[Start]
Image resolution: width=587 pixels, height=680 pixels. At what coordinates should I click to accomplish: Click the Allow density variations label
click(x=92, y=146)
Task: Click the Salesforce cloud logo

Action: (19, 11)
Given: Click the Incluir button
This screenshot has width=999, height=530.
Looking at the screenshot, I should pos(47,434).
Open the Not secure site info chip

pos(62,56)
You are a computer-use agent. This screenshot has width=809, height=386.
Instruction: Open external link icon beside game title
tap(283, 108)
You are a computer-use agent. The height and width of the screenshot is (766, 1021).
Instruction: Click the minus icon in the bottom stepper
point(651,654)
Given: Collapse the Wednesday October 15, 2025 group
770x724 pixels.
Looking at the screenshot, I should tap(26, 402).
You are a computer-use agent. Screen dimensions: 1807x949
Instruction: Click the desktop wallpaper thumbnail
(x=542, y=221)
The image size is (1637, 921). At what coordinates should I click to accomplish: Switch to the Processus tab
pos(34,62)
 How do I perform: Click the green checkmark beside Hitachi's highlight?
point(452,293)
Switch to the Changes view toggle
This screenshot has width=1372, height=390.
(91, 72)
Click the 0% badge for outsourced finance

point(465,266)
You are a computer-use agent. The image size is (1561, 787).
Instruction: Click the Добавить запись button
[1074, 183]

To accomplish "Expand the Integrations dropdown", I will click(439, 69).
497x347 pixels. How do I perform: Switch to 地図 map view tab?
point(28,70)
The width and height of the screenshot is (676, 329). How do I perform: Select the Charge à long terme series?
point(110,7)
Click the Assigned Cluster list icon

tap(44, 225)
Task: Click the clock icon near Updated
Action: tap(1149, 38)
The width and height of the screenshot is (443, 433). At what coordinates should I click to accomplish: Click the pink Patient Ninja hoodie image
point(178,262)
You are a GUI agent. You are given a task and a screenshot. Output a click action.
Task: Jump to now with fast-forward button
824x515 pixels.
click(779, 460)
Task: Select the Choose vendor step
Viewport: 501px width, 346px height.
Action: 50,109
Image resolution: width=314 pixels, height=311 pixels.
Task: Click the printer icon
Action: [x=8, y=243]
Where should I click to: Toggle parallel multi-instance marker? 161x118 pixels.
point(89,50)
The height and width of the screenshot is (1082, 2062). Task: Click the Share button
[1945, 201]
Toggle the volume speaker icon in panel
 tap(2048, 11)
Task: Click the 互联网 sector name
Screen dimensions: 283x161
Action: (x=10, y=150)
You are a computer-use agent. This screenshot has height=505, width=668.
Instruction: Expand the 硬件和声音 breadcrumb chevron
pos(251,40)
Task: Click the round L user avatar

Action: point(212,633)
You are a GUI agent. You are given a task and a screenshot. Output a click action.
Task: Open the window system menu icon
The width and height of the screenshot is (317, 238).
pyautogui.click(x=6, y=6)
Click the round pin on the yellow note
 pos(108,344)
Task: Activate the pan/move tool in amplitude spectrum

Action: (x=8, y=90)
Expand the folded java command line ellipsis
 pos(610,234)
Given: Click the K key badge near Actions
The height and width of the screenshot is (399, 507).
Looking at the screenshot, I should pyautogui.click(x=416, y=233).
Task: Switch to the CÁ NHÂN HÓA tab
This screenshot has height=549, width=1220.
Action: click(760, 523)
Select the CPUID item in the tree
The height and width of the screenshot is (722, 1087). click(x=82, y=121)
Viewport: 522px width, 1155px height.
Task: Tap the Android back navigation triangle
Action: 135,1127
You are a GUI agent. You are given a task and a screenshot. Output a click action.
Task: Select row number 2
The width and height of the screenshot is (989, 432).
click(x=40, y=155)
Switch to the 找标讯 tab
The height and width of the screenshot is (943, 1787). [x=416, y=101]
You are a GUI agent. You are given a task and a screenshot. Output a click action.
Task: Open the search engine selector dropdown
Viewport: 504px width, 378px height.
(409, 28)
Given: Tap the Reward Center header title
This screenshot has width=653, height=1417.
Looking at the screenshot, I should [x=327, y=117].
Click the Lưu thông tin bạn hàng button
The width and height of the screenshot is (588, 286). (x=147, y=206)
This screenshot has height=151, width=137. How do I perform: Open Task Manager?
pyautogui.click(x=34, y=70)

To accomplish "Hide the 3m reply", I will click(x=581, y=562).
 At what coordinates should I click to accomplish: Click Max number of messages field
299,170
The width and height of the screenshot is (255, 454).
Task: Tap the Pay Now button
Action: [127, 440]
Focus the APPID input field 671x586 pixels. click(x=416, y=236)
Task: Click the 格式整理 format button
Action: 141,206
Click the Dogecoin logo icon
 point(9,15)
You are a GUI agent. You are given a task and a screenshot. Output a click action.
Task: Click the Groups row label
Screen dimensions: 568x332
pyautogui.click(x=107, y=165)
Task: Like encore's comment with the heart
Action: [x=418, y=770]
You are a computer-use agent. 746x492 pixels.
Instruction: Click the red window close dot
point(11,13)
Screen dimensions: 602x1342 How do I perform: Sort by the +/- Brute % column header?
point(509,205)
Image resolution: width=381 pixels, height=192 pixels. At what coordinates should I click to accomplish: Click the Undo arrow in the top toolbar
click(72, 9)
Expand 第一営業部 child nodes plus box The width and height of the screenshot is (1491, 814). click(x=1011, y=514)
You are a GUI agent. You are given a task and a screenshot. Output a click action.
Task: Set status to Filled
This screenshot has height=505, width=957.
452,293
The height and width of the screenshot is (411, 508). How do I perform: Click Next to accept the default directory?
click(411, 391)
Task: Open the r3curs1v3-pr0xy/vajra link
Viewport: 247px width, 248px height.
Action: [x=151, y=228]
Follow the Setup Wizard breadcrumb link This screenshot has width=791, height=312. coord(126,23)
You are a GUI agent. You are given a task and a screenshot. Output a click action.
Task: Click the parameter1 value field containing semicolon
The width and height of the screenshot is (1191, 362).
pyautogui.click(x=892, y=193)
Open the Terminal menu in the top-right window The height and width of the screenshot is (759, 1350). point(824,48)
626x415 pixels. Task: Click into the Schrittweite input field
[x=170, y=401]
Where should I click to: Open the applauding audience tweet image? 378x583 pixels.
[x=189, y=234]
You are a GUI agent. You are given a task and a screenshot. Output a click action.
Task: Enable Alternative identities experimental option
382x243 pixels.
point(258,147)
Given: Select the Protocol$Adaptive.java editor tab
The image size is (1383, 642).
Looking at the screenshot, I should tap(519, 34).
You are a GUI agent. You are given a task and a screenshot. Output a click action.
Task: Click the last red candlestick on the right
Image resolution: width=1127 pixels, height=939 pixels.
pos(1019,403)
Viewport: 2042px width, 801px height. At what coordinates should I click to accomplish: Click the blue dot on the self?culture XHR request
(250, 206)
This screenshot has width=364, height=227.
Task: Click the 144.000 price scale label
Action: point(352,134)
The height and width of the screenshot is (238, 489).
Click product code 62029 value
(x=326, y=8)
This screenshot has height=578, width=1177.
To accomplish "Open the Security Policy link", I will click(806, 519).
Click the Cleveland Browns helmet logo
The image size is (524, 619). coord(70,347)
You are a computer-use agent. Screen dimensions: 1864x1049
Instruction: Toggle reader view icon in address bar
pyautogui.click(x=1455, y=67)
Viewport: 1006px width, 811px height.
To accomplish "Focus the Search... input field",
[End]
EXERCISE AIM: Retype all of the material above line for line, without changing a single character.

SOLUTION TO THIS EXERCISE:
Image resolution: width=587 pixels, height=680 pixels. At what coordinates should I click to accomplish: Click the Allow density variations label
click(x=92, y=146)
Task: Click the Salesforce cloud logo

Action: (19, 11)
Given: Click the Incluir button
This screenshot has width=999, height=530.
Looking at the screenshot, I should pos(47,434).
Open the Not secure site info chip

pos(62,56)
You are a computer-use agent. This screenshot has width=809, height=386.
Instruction: Open external link icon beside game title
tap(283, 108)
You are a computer-use agent. The height and width of the screenshot is (766, 1021).
Instruction: Click the minus icon in the bottom stepper
point(651,654)
Given: Collapse the Wednesday October 15, 2025 group
770x724 pixels.
Looking at the screenshot, I should tap(26, 402).
You are a computer-use agent. Screen dimensions: 1807x949
Instruction: Click the desktop wallpaper thumbnail
(x=542, y=221)
The image size is (1637, 921). At what coordinates should I click to accomplish: Switch to the Processus tab
pos(34,62)
 How do I perform: Click the green checkmark beside Hitachi's highlight?
point(452,293)
Switch to the Changes view toggle
This screenshot has width=1372, height=390.
(91, 72)
Click the 0% badge for outsourced finance

point(465,266)
You are a computer-use agent. The image size is (1561, 787).
Instruction: Click the Добавить запись button
[1074, 183]

To accomplish "Expand the Integrations dropdown", I will click(439, 69).
497x347 pixels. How do I perform: Switch to 地図 map view tab?
point(28,70)
The width and height of the screenshot is (676, 329). How do I perform: Select the Charge à long terme series?
point(110,7)
Click the Assigned Cluster list icon

tap(44, 225)
Task: Click the clock icon near Updated
Action: tap(1149, 38)
The width and height of the screenshot is (443, 433). At what coordinates should I click to accomplish: Click the pink Patient Ninja hoodie image
point(178,262)
You are a GUI agent. You are given a task and a screenshot. Output a click action.
Task: Jump to now with fast-forward button
824x515 pixels.
click(779, 460)
Task: Select the Choose vendor step
Viewport: 501px width, 346px height.
Action: 50,109
Image resolution: width=314 pixels, height=311 pixels.
Task: Click the printer icon
Action: [x=8, y=243]
Where should I click to: Toggle parallel multi-instance marker? 161x118 pixels.
point(89,50)
The height and width of the screenshot is (1082, 2062). Task: Click the Share button
[1945, 201]
Toggle the volume speaker icon in panel
 tap(2048, 11)
Task: Click the 互联网 sector name
Screen dimensions: 283x161
Action: (x=10, y=150)
You are a computer-use agent. This screenshot has height=505, width=668.
Instruction: Expand the 硬件和声音 breadcrumb chevron
pos(251,40)
Task: Click the round L user avatar

Action: point(212,633)
You are a GUI agent. You are given a task and a screenshot. Output a click action.
Task: Open the window system menu icon
The width and height of the screenshot is (317, 238).
pyautogui.click(x=6, y=6)
Click the round pin on the yellow note
 pos(108,344)
Task: Activate the pan/move tool in amplitude spectrum

Action: (x=8, y=90)
Expand the folded java command line ellipsis
 pos(610,234)
Given: Click the K key badge near Actions
The height and width of the screenshot is (399, 507).
Looking at the screenshot, I should pyautogui.click(x=416, y=233).
Task: Switch to the CÁ NHÂN HÓA tab
This screenshot has height=549, width=1220.
Action: click(760, 523)
Select the CPUID item in the tree
The height and width of the screenshot is (722, 1087). click(x=82, y=121)
Viewport: 522px width, 1155px height.
Task: Tap the Android back navigation triangle
Action: 135,1127
You are a GUI agent. You are given a task and a screenshot. Output a click action.
Task: Select row number 2
The width and height of the screenshot is (989, 432).
click(x=40, y=155)
Switch to the 找标讯 tab
The height and width of the screenshot is (943, 1787). [x=416, y=101]
You are a GUI agent. You are given a task and a screenshot. Output a click action.
Task: Open the search engine selector dropdown
Viewport: 504px width, 378px height.
(409, 28)
Given: Tap the Reward Center header title
This screenshot has width=653, height=1417.
Looking at the screenshot, I should [x=327, y=117].
Click the Lưu thông tin bạn hàng button
The width and height of the screenshot is (588, 286). (x=147, y=206)
This screenshot has height=151, width=137. How do I perform: Open Task Manager?
pyautogui.click(x=34, y=70)

To accomplish "Hide the 3m reply", I will click(x=581, y=562).
 At what coordinates should I click to accomplish: Click Max number of messages field
299,170
The width and height of the screenshot is (255, 454).
Task: Tap the Pay Now button
Action: [127, 440]
Focus the APPID input field 671x586 pixels. click(x=416, y=236)
Task: Click the 格式整理 format button
Action: 141,206
Click the Dogecoin logo icon
 point(9,15)
You are a GUI agent. You are given a task and a screenshot. Output a click action.
Task: Click the Groups row label
Screen dimensions: 568x332
pyautogui.click(x=107, y=165)
Task: Like encore's comment with the heart
Action: [x=418, y=770]
You are a computer-use agent. 746x492 pixels.
Instruction: Click the red window close dot
point(11,13)
Screen dimensions: 602x1342 How do I perform: Sort by the +/- Brute % column header?
point(509,205)
Image resolution: width=381 pixels, height=192 pixels. At what coordinates should I click to accomplish: Click the Undo arrow in the top toolbar
click(72, 9)
Expand 第一営業部 child nodes plus box The width and height of the screenshot is (1491, 814). click(x=1011, y=514)
You are a GUI agent. You are given a task and a screenshot. Output a click action.
Task: Set status to Filled
This screenshot has height=505, width=957.
452,293
The height and width of the screenshot is (411, 508). How do I perform: Click Next to accept the default directory?
click(411, 391)
Task: Open the r3curs1v3-pr0xy/vajra link
Viewport: 247px width, 248px height.
Action: [x=151, y=228]
Follow the Setup Wizard breadcrumb link This screenshot has width=791, height=312. coord(126,23)
You are a GUI agent. You are given a task and a screenshot. Output a click action.
Task: Click the parameter1 value field containing semicolon
The width and height of the screenshot is (1191, 362).
pyautogui.click(x=892, y=193)
Open the Terminal menu in the top-right window The height and width of the screenshot is (759, 1350). point(824,48)
626x415 pixels. Task: Click into the Schrittweite input field
[x=170, y=401]
Where should I click to: Open the applauding audience tweet image? 378x583 pixels.
[x=189, y=234]
You are a GUI agent. You are given a task and a screenshot. Output a click action.
Task: Enable Alternative identities experimental option
382x243 pixels.
point(258,147)
Given: Select the Protocol$Adaptive.java editor tab
The image size is (1383, 642).
Looking at the screenshot, I should tap(519, 34).
You are a GUI agent. You are given a task and a screenshot. Output a click action.
Task: Click the last red candlestick on the right
Image resolution: width=1127 pixels, height=939 pixels.
pos(1019,403)
Viewport: 2042px width, 801px height. At what coordinates should I click to accomplish: Click the blue dot on the self?culture XHR request
(250, 206)
This screenshot has width=364, height=227.
Task: Click the 144.000 price scale label
Action: point(352,134)
The height and width of the screenshot is (238, 489).
Click product code 62029 value
(x=326, y=8)
This screenshot has height=578, width=1177.
To accomplish "Open the Security Policy link", I will click(806, 519).
Click the Cleveland Browns helmet logo
The image size is (524, 619). coord(70,347)
You are a computer-use agent. Screen dimensions: 1864x1049
Instruction: Toggle reader view icon in address bar
pyautogui.click(x=1455, y=67)
Viewport: 1006px width, 811px height.
To accomplish "Focus the Search... input field",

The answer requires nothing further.